Although it didn't come as a surprise to me that I have DID, I feel kind of uneasy now that it has been verified. One part of me keeps thinking there's no way it could be true. I'm too high-functioning. To another part of me, it makes sense and explains why I've struggled with so many issues and have been in therapy so long, despite how hard I try to get well!

Before knowing about the DID, I felt a lot of shame over why I can't do more, get well faster, be stronger. I've felt that there is no excuse why I can't act and feel like a normal responsible adult all the time! I get disgusted with myself for being forgetful and spacy. When I do something dumb as a result, especially in front of people, I've felt embarrassed. I'm talking about stuff like trying to get into the wrong car, not remembering faces of people that I should recognize, or (gasp) the rare occasion when I get triggered and break down sobbing so hard I can't breathe, and can't seem to quit. I've only done that two or three times in front of people other than my t and my husband. But again, when I did, I saw their reactions. On one occasion like that, the person who was with me seemed to totally avoid me after that.

I'm rambling. I'm sorry! I don't even know what I'm trying to say, or what I need from you guys. In some ways, I'm doubtful. In some ways, I'm relieved. And in other ways, I feel really scared!

Do you think my t should add DID to my official diagnosis for my insurance company? Or do you think it would be disputed or require a bunch of extra evaluation, etc. for them to approve continued sessions? Do those of you with a DID diagnosis have it officially written down in their records for insurance purposes or not?

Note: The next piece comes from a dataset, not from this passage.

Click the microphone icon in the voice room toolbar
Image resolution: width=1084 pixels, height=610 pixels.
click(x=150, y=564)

I'm surprised I am feeling this scared about having the diagnosis, seeing as I have suspected it for awhile.

There's no way I'd ever tell my parents or sister about it. They are all completely disregarding of my problems with mental illness. They avoid mentioning it at all or acknowledging that anything is wrong with me. They never mention the word therapy or ask me anything about sessions. I've mentioned here and there things about my depression or anxiety, or something I learned in therapy, but it is followed by dead silence.

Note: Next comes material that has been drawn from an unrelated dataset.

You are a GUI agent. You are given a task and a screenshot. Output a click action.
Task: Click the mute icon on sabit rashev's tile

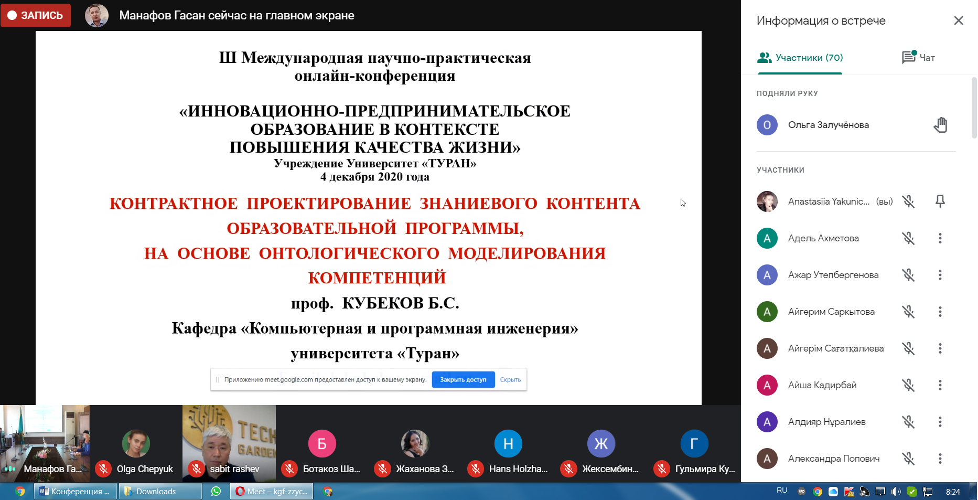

A couple of times, when I tried to talk to my mom about my issues, she said nothing happened to me as a kid that would have caused any mental health problems. She said, "It is just your hormones. One day, you will wake up, and it will be gone." She also told me "I think my childhood was a lot more unusual than yours." Also, nobody in my family ever mentioned anything when I was hospitalized on a 72-hour hold back in 2002 for feeling suicidal. My husband told them about it, but they never mentioned a word to me about it, didn't ask why I felt so bad, what they could do to help, etc. Just...nothing. Like it didn't happen. That's kind of how my family acted when I was a kid and bad things happened. The next day, everybody would pretend nothing happened. It really messed with my head.

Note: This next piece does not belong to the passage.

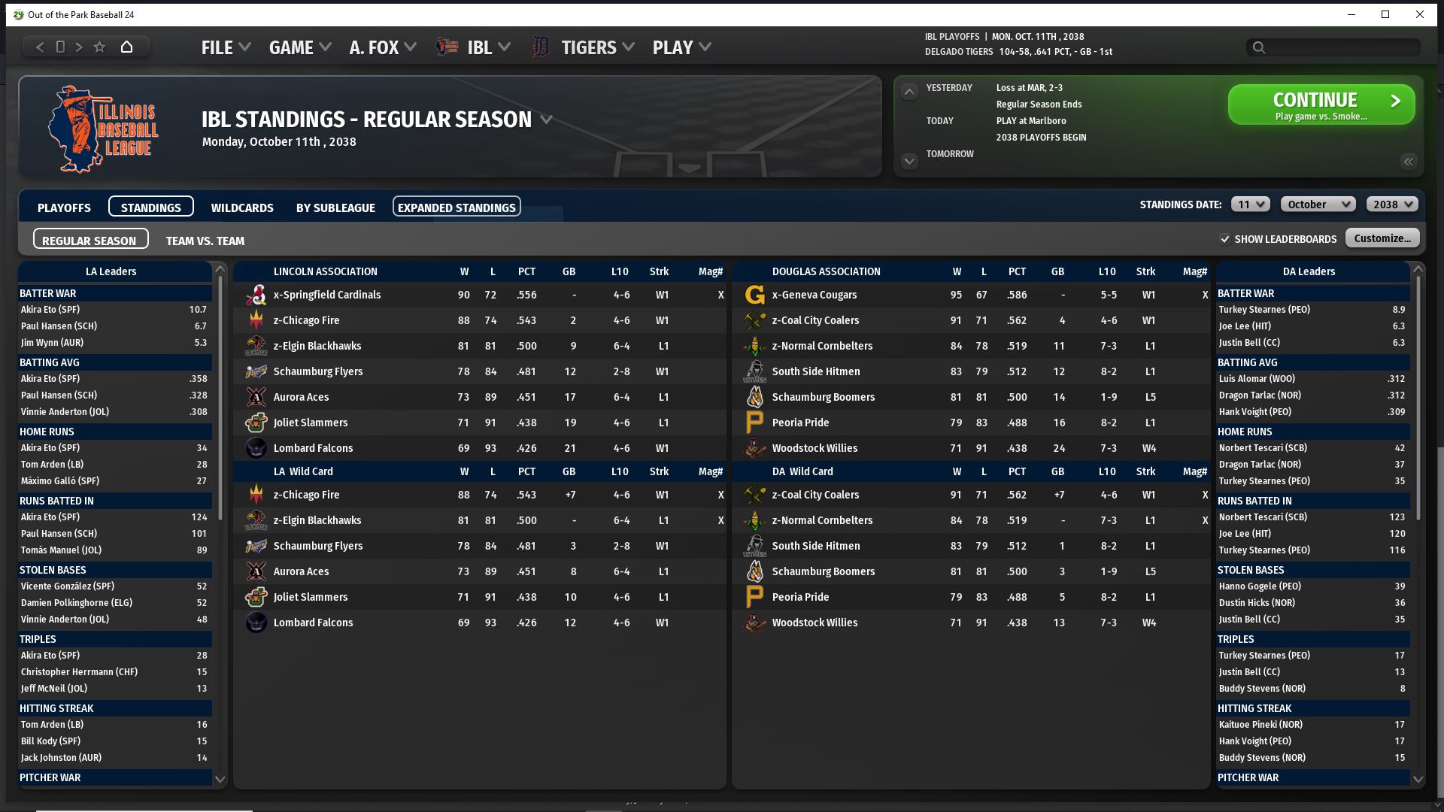
Task: Collapse schedule panel with double-arrow icon
Action: pos(1408,162)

I apologize this is so long. Thank you for anybody who actually made it to the end of my message.

I don't know what to think. T says I have DID. FOO doesn't believe anything is wrong. Different parts of me feel different ways. My husband knows I have a dissociative disorder and has seen different parts of me. He doesn't know enough about the various diagnoses to know whether I have DDNOS or DID. He just knows it is a real problem for me. He says it doesn't make him love me less. He says he is more worried about me not accepting it.

Can somebody here reassure me or give advice or something? A part of me is really feeling scared.

Last edited by peaches100; Jan 11, 2018 at 10:10 AM.